但盛唯从来看不上他,所有的情绪都只为穆舟一人牵动。
于是他就因为嫉妒穆舟整天作死找茬,但次次失败,被穆舟反复打脸。
每次看到书里的自己围绕着盛唯做出的那些毫无智商可言的举动,唐瑭都疯狂抓脑壳。
——书里描写的人真的是他吗,不是被什么奇怪的东西魂穿夺舍了,或者那只是个跟他同名的精神病?
但在做梦之前,一些已经发生过的和书里一模一样的事又让唐瑭不得不承认,书里那个唐瑭就是他。过去的他也的确就是书里描写的那样一个人:恋爱脑,没有人格,毫无尊严,活生生的一个小丑。

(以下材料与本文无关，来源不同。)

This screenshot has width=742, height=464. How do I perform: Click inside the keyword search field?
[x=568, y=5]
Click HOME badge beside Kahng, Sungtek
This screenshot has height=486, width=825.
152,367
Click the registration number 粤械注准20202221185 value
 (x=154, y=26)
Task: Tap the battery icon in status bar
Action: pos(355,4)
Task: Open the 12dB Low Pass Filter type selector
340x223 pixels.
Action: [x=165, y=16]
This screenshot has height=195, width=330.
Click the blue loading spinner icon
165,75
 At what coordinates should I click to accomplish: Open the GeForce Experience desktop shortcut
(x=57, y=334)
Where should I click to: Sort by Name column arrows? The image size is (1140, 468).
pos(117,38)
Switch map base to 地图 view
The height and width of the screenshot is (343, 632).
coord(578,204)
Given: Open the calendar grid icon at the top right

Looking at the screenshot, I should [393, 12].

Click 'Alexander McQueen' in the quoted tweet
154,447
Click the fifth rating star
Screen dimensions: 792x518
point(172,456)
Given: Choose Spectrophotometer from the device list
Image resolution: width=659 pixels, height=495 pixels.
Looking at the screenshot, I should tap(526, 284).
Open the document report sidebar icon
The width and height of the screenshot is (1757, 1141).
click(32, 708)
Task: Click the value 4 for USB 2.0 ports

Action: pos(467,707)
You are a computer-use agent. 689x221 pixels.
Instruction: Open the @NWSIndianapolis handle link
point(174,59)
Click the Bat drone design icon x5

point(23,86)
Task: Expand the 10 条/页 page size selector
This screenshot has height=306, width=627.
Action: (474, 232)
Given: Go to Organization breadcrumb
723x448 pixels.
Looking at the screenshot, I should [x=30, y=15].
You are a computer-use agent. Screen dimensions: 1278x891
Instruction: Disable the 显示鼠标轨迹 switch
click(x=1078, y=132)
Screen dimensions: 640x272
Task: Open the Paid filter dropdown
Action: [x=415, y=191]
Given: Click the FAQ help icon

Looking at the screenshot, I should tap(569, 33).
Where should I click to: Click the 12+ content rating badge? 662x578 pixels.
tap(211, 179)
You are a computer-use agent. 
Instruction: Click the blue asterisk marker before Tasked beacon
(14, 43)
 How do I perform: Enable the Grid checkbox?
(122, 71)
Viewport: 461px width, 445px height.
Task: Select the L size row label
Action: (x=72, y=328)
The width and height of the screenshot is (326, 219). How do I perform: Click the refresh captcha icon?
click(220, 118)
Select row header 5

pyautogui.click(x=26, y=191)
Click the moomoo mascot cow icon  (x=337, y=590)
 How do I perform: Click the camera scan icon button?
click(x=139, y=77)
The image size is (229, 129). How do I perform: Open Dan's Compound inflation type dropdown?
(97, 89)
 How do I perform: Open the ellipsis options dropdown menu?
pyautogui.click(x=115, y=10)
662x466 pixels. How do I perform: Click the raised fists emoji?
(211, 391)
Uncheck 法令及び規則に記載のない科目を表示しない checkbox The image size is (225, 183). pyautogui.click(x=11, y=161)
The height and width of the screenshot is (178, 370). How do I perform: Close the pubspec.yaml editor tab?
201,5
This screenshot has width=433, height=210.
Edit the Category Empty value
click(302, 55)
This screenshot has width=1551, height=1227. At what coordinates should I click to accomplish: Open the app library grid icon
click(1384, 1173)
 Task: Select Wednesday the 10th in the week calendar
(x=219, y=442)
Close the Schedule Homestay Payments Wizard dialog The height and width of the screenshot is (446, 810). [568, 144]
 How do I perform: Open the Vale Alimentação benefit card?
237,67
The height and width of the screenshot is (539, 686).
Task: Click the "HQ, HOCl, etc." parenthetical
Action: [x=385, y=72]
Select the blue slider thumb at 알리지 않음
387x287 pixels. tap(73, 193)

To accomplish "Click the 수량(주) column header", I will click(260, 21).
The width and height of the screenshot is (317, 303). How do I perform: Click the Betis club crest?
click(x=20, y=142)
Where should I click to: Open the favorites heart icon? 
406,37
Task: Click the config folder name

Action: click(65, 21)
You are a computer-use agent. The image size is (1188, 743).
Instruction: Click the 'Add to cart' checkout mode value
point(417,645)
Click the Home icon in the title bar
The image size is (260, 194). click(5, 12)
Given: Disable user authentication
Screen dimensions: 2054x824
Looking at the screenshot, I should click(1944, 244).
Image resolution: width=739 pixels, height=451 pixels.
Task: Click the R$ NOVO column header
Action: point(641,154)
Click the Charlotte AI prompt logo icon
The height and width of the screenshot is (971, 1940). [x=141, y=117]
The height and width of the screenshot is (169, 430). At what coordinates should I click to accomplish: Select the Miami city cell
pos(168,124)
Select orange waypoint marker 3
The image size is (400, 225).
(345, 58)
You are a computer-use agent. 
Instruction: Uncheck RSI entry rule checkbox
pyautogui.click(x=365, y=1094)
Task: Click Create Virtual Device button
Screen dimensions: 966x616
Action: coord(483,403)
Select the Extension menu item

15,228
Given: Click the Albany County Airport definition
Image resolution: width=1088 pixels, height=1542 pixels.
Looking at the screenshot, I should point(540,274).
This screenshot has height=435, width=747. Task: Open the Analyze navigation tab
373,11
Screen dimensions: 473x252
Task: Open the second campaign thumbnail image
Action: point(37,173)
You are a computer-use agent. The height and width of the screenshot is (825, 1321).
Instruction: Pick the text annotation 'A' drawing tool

在唐瑭又一次为这个结论感到窒息时,病房的门被推开,一个年约三十的男人走了进来。
这是唐瑭的生活助理之一,叫张圆,他进来问:“糖糖,今天出院吗?”
唐瑭从床上坐起来,直视着张圆问:“张圆,我看起来是不是像个智障?”
张圆迟疑地看着面容乖巧的唐瑭,欲言是,又止。
答案已经很明显,唐瑭在他点头之前木着脸抬手,示意道:“不用说了。”
连老实的助理都这般耿直,他过去的弱智形象果然已经深入人心。
明明在遇见盛唯之前,他看起来还是个挺正常的人,但从遇见盛唯的那一刻起,仿佛就有人举着魔法棒对他施了个咒语:除你脑子!
然后,他就变成了眼里只有盛唯的智障。
张圆见唐瑭又陷入沉思,虽然奇怪这几天的唐瑭有些过于安静,但唐瑭思维一向和正常人不沾边,所以张圆也没深想,只是又问他一遍,今天出不出院。
“出吧。”唐瑭说。
三天前,唐瑭和穆舟发生冲突,争执中他脚滑了一下,当场把自己摔进医院。
也是这一摔,当头一棒般将他从过去的迷障中敲醒,从前的那些不合理也挣脱迷障清晰地袒露他在眼前。不然他恐怕还会像过去那样,满脑子的盛唯。
其实进医院没多久唐瑭就清醒过来了,当时医生检查也说没什么毛病,只是那时候他刚在梦里看完第一遍书,想起了自己在书中得绝症死亡的结局,就临时决定在医院里多待两天,给自己做了个全面的身体检查。